═════ ФРАГМЕНТ ТЕКСТА

Записки о виденном и слышанном - Евлалия Павловна Казанович

Записки о виденном и слышанном читать книгу онлайн
Евлалия Павловна Казанович (1885–1942) стояла у истоков Пушкинского Дома, в котором с 1911 года занималась каталогизацией материалов, исполняла обязанности библиотекаря, помощника хранителя книжных собраний, а затем и научного сотрудника. В публикуемых дневниках, которые охватывают период с 1912 по 1923 год, Казанович уделяет много внимания не только Пушкинскому Дому, но и Петербургским высшим женским (Бестужевским) курсам, которые окончила в 1913 году. Она пишет об известных писателях и литературоведах, с которыми ей довелось познакомиться и общаться (А. А. Блок, Ф. К. Сологуб, Н. А. Котляревский, И. А. Шляпкин, Б. Л. Модзалевский и многие другие) и знаменитых художниках А. Е. Яковлеве и В. И. Шухаеве. Казанович могла сказать о себе словами любимого Тютчева: «Блажен, кто посетил сей мир в его минуты роковые…»; переломные исторические события отразились в дневниковых записях в описаниях повседневного быта, зафиксированных внимательным наблюдателем.

══════════
═════ ЗАПИСИ НАБОРА ДАННЫХ

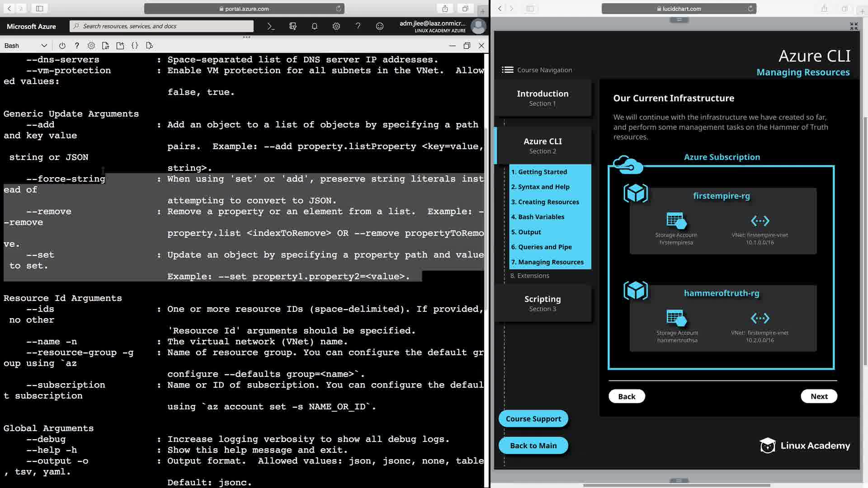Open the Azure notifications bell
The image size is (868, 488).
315,26
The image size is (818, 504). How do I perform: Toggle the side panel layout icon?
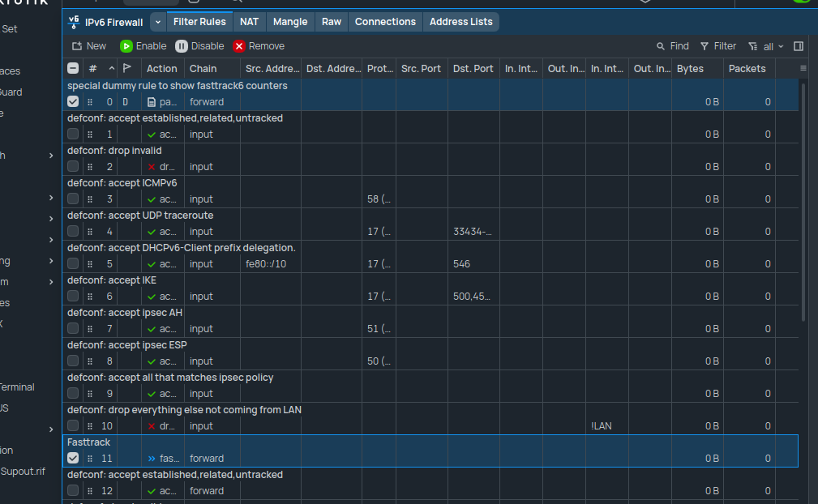coord(799,45)
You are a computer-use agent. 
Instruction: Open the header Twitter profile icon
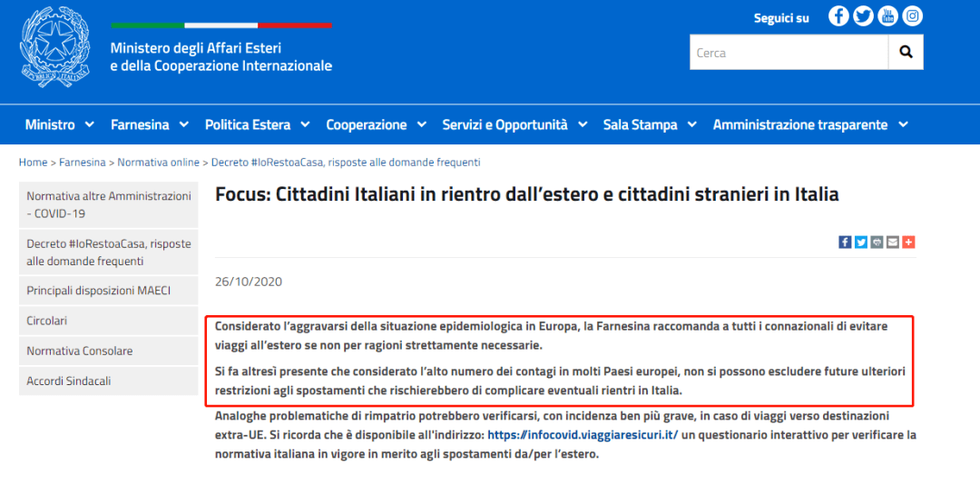coord(863,16)
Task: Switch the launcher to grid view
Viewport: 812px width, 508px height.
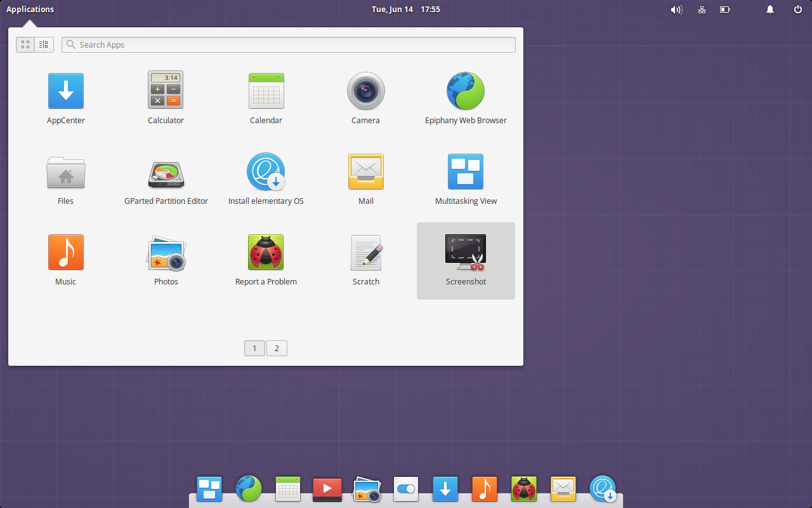Action: [25, 44]
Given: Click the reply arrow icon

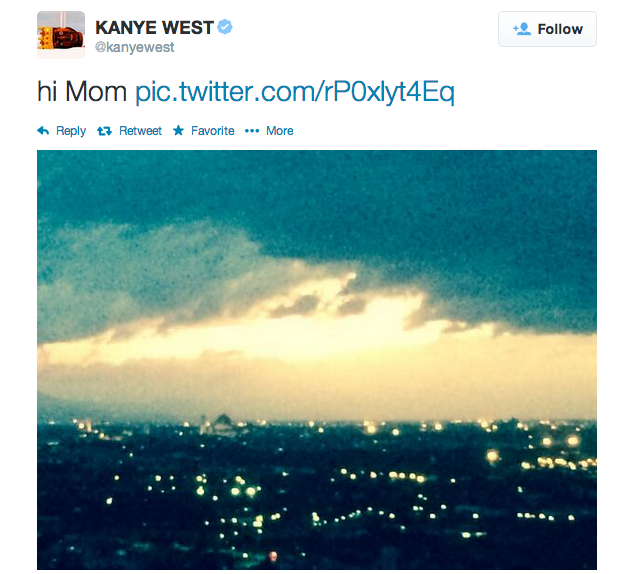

══════════

## ЗАДАНИЕ:
Перепечатайте целиком, слово в слово, фрагмент текста выше с описанием книги «Записки о виденном и слышанном».

## ПОЛНЫЙ ОТВЕТ:
Записки о виденном и слышанном - Евлалия Павловна Казанович

Записки о виденном и слышанном читать книгу онлайн
Евлалия Павловна Казанович (1885–1942) стояла у истоков Пушкинского Дома, в котором с 1911 года занималась каталогизацией материалов, исполняла обязанности библиотекаря, помощника хранителя книжных собраний, а затем и научного сотрудника. В публикуемых дневниках, которые охватывают период с 1912 по 1923 год, Казанович уделяет много внимания не только Пушкинскому Дому, но и Петербургским высшим женским (Бестужевским) курсам, которые окончила в 1913 году. Она пишет об известных писателях и литературоведах, с которыми ей довелось познакомиться и общаться (А. А. Блок, Ф. К. Сологуб, Н. А. Котляревский, И. А. Шляпкин, Б. Л. Модзалевский и многие другие) и знаменитых художниках А. Е. Яковлеве и В. И. Шухаеве. Казанович могла сказать о себе словами любимого Тютчева: «Блажен, кто посетил сей мир в его минуты роковые…»; переломные исторические события отразились в дневниковых записях в описаниях повседневного быта, зафиксированных внимательным наблюдателем.